S&P 500 vs Bitcoin: Which $1,000 Investment From 2021 Grew More by 2026?
A $1,000 investment in the S&P 500 made in July 2021 outgrew the same amount placed in Bitcoin by nearly $60, despite BTC's dramatic price swings over the five-year period.
A hypothetical $1,000 investment made in July 2021 tells an interesting story about the ongoing debate between traditional markets and digital assets. Placed into the S&P 500 rather than Bitcoin (BTC), that money would have grown more — and with far less turbulence along the way.
For years, Bitcoin enthusiasts have championed the cryptocurrency as a superior alternative to conventional investments. Yet with BTC currently sitting well under 50% of its record peak, traditional markets are quietly winning the recent comparison.

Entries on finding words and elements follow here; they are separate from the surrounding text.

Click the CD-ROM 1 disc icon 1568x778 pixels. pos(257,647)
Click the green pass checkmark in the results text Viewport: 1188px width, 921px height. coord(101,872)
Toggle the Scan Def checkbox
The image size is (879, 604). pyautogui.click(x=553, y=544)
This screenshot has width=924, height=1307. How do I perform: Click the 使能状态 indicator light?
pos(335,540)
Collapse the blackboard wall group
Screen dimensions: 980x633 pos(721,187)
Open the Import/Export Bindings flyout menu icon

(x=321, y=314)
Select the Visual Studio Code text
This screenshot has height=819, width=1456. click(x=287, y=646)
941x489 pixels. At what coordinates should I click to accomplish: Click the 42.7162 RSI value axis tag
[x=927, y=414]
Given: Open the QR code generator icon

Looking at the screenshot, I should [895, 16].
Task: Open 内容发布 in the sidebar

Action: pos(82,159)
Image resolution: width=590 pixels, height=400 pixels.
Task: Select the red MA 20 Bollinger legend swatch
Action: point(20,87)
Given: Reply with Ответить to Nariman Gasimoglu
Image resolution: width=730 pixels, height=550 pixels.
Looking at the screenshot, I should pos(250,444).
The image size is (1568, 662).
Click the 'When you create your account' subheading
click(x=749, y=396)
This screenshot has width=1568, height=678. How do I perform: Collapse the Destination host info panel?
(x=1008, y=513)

**Breaking Down the Numbers**
On July 1, 2021, Bitcoin's closing price stood at $35,171. At the time of writing, it trades at approximately $58,811 — representing a gain of roughly 68% over that five-year window.
The S&P 500 tells a slightly better story. The index closed at 4,319.94 on July 1, 2021, and reached 7,499.36 by June 30, 2026 — a gain of approximately 74%.
In dollar terms: a $1,000 position in the S&P 500 grew to about $1,736, while the same amount invested in Bitcoin reached roughly $1,676. The stock index finished ahead by nearly $60.
**A Calmer Path to Similar Returns**
What makes the comparison even more striking is the dramatically different journey each asset took to reach those results.
Bitcoin experienced extreme swings throughout the period. It surged to nearly $69,000 in November 2021, then plummeted below $17,000 during the brutal crypto winter of 2022. It later climbed past $120,000 in 2025, only to slide back under $60,000 more recently.
The S&P 500 experienced nothing close to that level of volatility. Its steepest decline during the same stretch was roughly 25% in 2022 — a fraction of what Bitcoin investors endured from peak to trough.
**The Long Game Still Favors Bitcoin — Historically**
It is worth noting that over longer timeframes, Bitcoin's track record remains extraordinary. As BeInCrypto previously reported in 2019, BTC delivered gains of approximately 250,000% since 2011, compared to just 147% for the S&P 500 over the same span. Over a 10-year window, Bitcoin still outpaces the index — though the S&P 500 has closed the gap over five years, gaining 267% in that decade-long stretch.
However, the most recent five-year comparison reveals a different reality. Bitcoin's notorious volatility did not translate into superior returns this time. Investors who accepted significantly higher risk ended up slightly behind those who simply held a broad market index fund.
**What This Means for Investors**
The takeaway from this comparison is not that Bitcoin is a poor investment by any absolute measure — a 68% return in five years is far from bad. But when measured against the added stress of watching an asset swing wildly between record highs and multi-year lows, the math no longer favors the risk premium Bitcoin demands.
For the period beginning July 2021, the steadier, more predictable growth of the U.S. stock market quietly outperformed the world's largest cryptocurrency — and did so without the sleepless nights.